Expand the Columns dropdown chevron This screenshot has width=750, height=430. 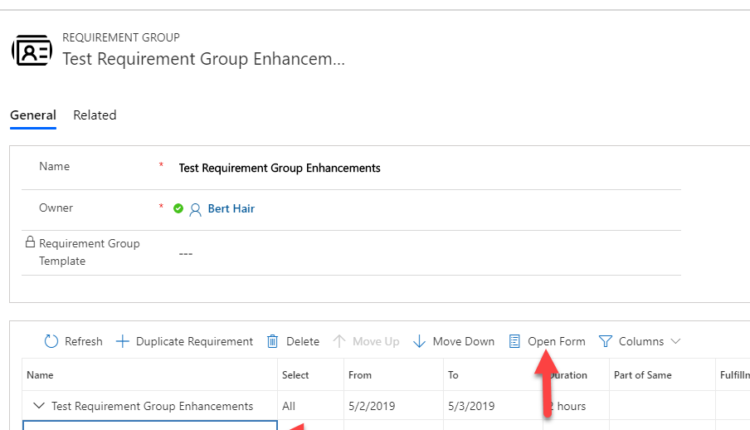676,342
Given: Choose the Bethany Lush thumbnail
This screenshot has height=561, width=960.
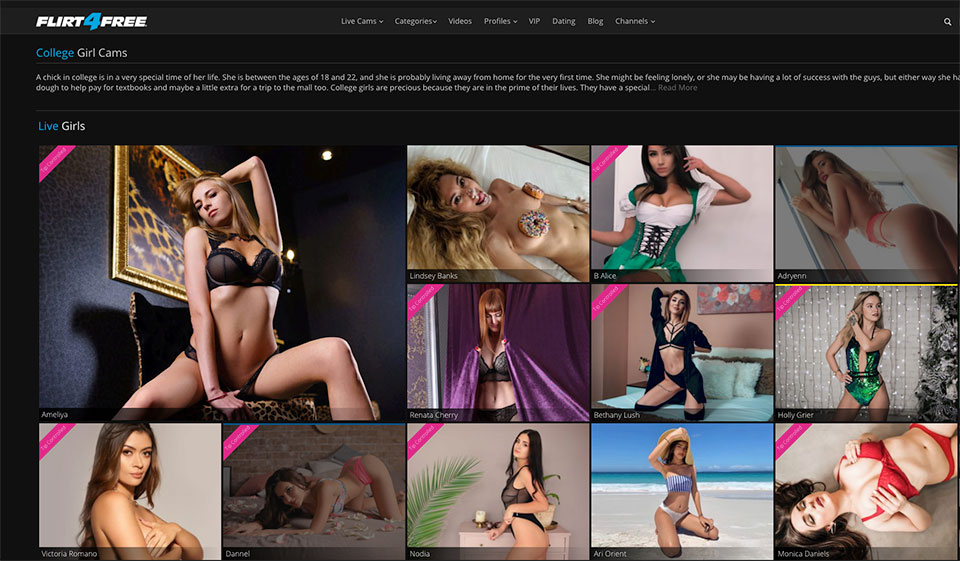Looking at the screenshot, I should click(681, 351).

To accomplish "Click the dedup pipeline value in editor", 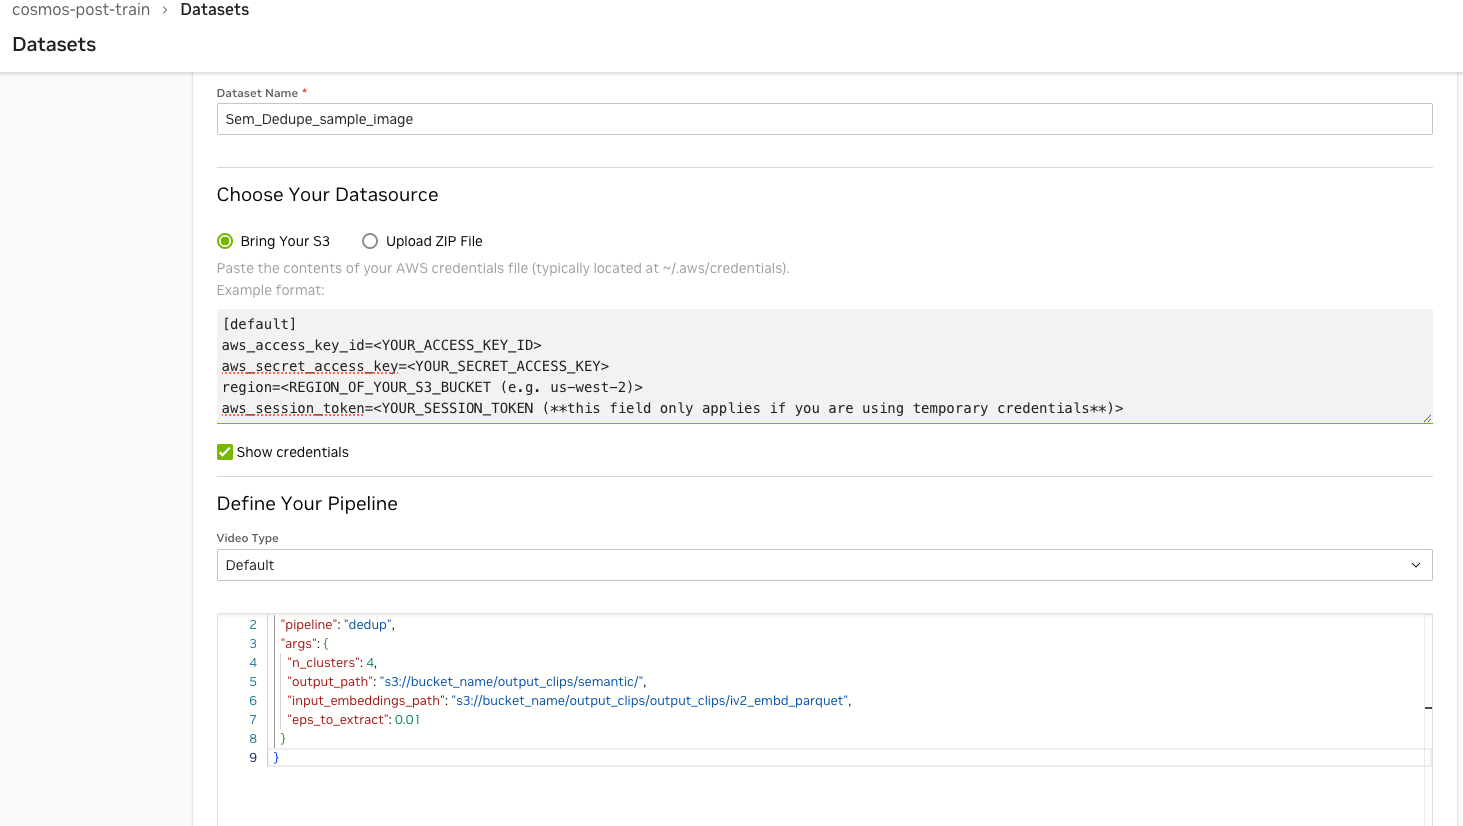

• TASK BRIEF: Repeat exactly the lines above, starting at the one that contains "Given: Choose the Bethany Lush thumbnail" and stopping at the last line of the entries, and leave out the pictures.

• OUTPUT OF THE TASK:
Given: Choose the Bethany Lush thumbnail
This screenshot has height=561, width=960.
Looking at the screenshot, I should click(681, 351).

To accomplish "Click the dedup pipeline value in editor", 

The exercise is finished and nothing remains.